>>>>
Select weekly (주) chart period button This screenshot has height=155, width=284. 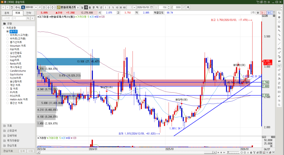[86, 7]
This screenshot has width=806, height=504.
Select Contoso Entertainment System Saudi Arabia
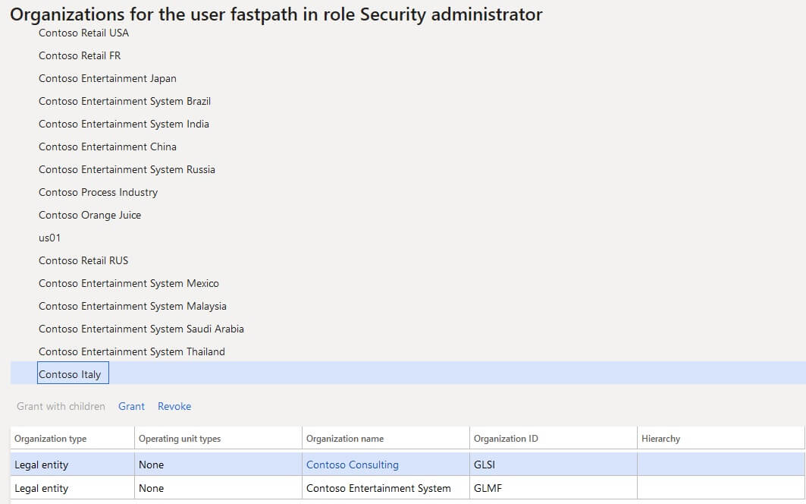click(x=141, y=329)

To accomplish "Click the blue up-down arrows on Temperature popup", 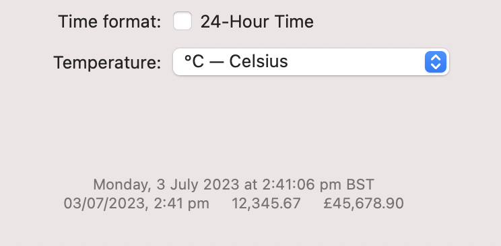I will point(436,62).
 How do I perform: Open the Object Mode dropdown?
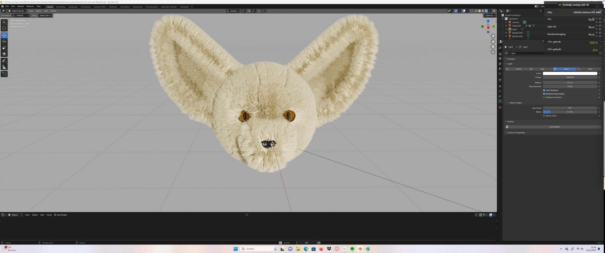point(18,11)
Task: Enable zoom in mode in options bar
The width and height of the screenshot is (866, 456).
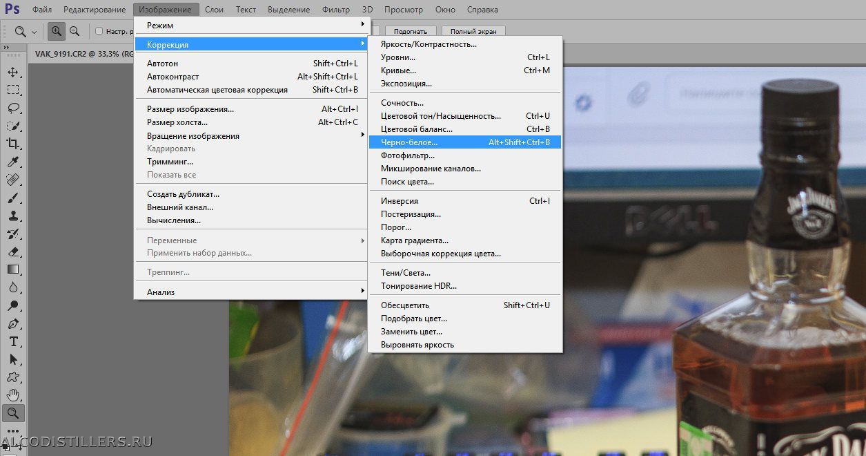Action: click(56, 31)
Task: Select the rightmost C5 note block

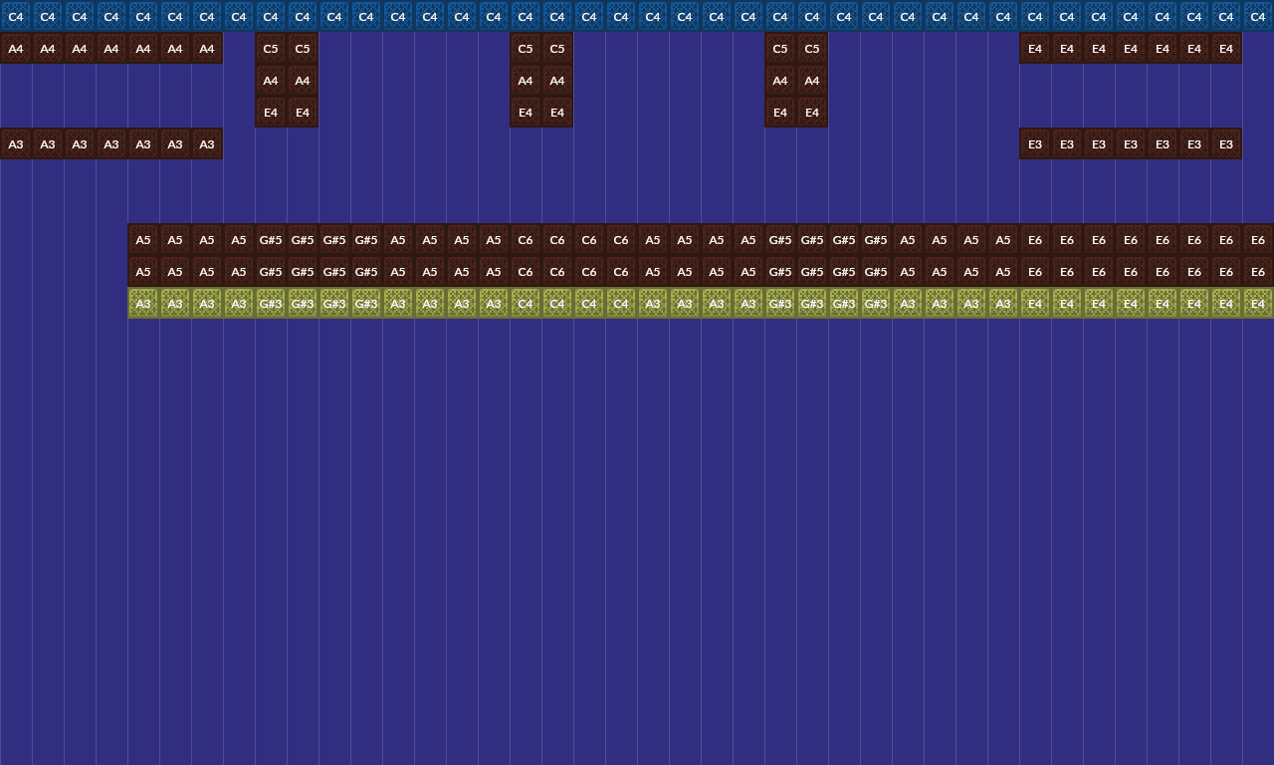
<<<<
Rewrite the lines from the line containing "How do I perform: Open" through the last line, replacing "Task" with "Goal" and changing nothing else. Omit the pictures from your answer.

 How do I perform: Open the Object Mode dropdown?
point(18,11)
Goal: Enable zoom in mode in options bar
The width and height of the screenshot is (866, 456).
Action: click(56, 31)
Goal: Select the rightmost C5 note block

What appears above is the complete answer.